10. In the case of Amalgamated Commercial Traders (P.) Ltd. v. A. C. K. Krishnaswami [1965] 35 Comp Cas 456 the Supreme Court has held as follows (page 463) :

'It is well-settled that a winding up petition is not a legitimate means of seeking to enforce payment of the debt which is bona fide disputed by the company. A petition presented ostensibly for a winding up order but really to exercise pressure will be dismissed, and under circumstances may be stigmatized as a scandalous abuse of the process of the court. At one time petitions founded on disputed debt were directed to stand over till the debt was established by action. If, however, there was no reason to believe that the debt, if established, would not be paid, the petition was dismissed. The modern practice has been to dismiss such petitions. But, of course, if the debt is not disputed on some substantial ground, the court may decide it on the petition and make the order'. (Vide Buckley on the Companies Acts, 13th edition, page 451).

We are satisfied that the debt in respect of which notice was given under Section 434 was bona fide disputed by the appellant-company. The appellant-company had received legal advice and it had acted on it. On the facts it seems to us clear that the appellant-company did not dispute the debt in order to hide its inability to pay debts. Further we are satisfied that the question whether the declaration of dividend dated December 30, 1959, is valid or not raises a substantial question as to the interpretation of Section 207 of the Companies Act. Further, whether the declaration dated December 30, 1959, is several or not is also a substantial question. We do not propose to decide whether the declaration of dividend was valid or not or whether it was several or not, because in these proceedings we are only concerned with the question whether the debt was bona fide disputed by the company on substantial grounds. If the debt was bona fide disputed, as we hold it was, there cannot be 'neglect to pay' within Section 434(1)(a) of the Companies Act. If there is no neglect, the deeming provision does not come into play and the ground of winding up, namely, that the company is unable to pay its debts is not substantiated.'

11. In the case of Hind Overseas Pvt. Ltd. v. Raghunathprasad Jhunjhunwalla : [1976]2SCR226 has observed as under (page 106) :

'Section 433(f) under which this application has been made has to be read with Section 443(2) of the Act. Under the latter provision where the petition is presented on the ground that it is just and equitable that the company should be wound up, the court may refuse to make an order of winding up if it is of opinion that some other remedy is available to the petitioners and that they are acting unreasonably in seeking to have the company wound up instead of pursuing that other remedy.

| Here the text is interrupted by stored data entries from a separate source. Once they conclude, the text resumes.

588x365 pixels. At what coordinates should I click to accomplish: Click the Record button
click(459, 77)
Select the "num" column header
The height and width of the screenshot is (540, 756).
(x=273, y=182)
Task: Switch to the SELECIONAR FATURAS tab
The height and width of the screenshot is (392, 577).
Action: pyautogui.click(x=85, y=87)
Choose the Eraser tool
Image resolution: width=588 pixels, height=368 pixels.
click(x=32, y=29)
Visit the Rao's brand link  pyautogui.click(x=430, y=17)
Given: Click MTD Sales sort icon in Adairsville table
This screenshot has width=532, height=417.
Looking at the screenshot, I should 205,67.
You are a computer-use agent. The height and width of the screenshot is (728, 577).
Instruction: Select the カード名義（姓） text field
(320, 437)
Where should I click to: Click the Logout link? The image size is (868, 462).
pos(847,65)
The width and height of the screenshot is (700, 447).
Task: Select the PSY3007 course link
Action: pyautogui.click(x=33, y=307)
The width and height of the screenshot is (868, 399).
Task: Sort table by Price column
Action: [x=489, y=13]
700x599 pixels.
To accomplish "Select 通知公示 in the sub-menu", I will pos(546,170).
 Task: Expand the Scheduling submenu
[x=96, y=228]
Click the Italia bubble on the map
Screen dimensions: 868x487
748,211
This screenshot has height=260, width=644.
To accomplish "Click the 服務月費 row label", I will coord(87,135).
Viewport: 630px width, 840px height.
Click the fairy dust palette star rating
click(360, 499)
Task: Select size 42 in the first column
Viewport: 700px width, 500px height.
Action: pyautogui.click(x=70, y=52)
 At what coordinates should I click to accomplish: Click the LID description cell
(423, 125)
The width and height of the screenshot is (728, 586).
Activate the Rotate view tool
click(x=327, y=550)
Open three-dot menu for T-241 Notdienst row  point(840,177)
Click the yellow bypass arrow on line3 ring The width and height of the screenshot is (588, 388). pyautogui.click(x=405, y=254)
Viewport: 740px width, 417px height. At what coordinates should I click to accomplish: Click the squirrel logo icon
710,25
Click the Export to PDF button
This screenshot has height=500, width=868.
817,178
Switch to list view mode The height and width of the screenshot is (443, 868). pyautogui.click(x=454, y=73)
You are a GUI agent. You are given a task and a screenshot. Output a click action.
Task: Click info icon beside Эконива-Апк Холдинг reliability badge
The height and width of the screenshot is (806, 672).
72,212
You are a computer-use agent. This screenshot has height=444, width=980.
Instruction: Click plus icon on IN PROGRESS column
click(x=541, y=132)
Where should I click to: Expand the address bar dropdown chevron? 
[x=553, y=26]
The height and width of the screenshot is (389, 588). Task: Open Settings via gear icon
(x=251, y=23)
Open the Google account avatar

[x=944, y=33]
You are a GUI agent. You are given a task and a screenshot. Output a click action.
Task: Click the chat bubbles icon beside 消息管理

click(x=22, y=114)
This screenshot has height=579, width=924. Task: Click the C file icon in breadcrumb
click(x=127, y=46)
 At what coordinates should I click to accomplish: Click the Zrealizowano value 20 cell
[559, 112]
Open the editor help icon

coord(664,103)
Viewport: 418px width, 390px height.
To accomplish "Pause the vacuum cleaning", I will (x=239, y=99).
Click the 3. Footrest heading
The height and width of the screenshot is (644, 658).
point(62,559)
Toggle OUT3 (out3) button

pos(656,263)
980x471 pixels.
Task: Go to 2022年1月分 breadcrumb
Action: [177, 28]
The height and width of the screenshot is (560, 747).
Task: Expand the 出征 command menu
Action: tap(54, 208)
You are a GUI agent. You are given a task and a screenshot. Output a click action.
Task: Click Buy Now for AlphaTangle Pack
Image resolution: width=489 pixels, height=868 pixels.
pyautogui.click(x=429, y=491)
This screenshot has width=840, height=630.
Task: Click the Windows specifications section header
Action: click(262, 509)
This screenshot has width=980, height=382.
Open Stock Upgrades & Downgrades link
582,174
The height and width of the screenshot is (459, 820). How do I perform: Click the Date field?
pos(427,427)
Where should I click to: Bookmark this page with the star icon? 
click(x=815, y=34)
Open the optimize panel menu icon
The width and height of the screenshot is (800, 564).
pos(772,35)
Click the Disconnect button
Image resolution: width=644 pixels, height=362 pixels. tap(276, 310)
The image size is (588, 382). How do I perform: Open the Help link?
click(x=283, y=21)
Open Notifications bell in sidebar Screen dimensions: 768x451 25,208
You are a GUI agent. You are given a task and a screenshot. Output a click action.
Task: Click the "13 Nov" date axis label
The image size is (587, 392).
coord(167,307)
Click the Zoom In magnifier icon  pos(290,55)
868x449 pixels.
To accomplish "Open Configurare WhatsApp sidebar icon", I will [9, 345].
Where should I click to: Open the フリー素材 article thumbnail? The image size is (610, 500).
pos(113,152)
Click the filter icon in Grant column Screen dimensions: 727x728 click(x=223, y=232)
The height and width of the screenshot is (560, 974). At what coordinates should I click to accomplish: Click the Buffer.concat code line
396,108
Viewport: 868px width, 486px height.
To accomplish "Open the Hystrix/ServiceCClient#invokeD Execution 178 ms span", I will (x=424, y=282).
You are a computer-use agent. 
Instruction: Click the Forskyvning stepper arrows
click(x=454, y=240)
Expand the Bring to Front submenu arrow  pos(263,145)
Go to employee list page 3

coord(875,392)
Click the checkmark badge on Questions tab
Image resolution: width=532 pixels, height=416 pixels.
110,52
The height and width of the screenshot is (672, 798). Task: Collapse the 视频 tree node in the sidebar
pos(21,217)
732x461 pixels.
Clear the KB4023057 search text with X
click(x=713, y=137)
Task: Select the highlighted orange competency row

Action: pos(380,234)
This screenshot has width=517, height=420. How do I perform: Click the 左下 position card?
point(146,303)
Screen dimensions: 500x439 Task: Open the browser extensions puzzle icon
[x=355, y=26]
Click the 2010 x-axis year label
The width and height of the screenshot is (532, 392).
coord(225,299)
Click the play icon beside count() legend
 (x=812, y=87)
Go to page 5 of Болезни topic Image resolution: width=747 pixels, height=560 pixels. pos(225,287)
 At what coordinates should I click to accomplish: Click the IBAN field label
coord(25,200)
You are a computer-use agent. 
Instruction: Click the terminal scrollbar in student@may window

Again, under sections 397 and 398 of the Act there are preventive provisions in the Act as a safeguard against oppression in management. These provisions also indicate that relief under Section 433(f) based on the just and equitable clause is in the nature of a last resort when other remedies are not efficacious enough to protect the general interests of the company.'

12. In the case of Pradeshiya Industrial and Investment Corporation of Uttar Pradesh v. North India Petro Chemicals Ltd. : [1994]1SCR815 has observed as follows (page 844) :

'It is beyond dispute that the machinery for winding up will not be allowed to be utilized merely as a means for realising its debts due from a company. In Amalgamated Commercial Traders (P.) Ltd. v. A. C. K. Krishnaswami this court quoted with approval the following passage from Buckley on the Companies Acts, 13th edition, page 451:

'It is well-settled that a winding-up petition is not a legitimate means of seeking to enforce payment of the debt which is bona fide disputed by the company. A petition presented ostensibly for a winding up order but really to exercise pressure will be dismissed, and under circumstances may be stigmatised as a scandalous abuse of the process of the court'. Examined in the light of the above, we are unable to uphold the judgments of the court below on the facts narrated above. Our reasons are as under :

(1) The basis of the claim of the first respondent for Rs. 72.50 lakhs is the promoters' agreement dated July 1, 1988. This agreement has been cancelled by the appellant by notice dated October 31, 1992. Though the learned single judge of the High Court referred to this aspect he had not pursued it further. He has not considered as to what would be the consequence. Unfortunately, the Division Bench has overlooked this aspect when it held thus :

'In the present case, there is an allegation in the petition that there was an agreement between the company and Dalmia Dairy Industries for promoting the petitioner company and that under the terms of that agreement the company had to pay certain amounts. There is nothing on record to suggest that such an agreement was not entered into'. (2) The first respondent is not a creditor. The appellant is not a debtor because it is a financial institution for an amount which is agreed to be subscribed. Neither the learned single judge nor the Division Bench has decided this important question whether there is a debt and the company has either neglected or is unable to pay.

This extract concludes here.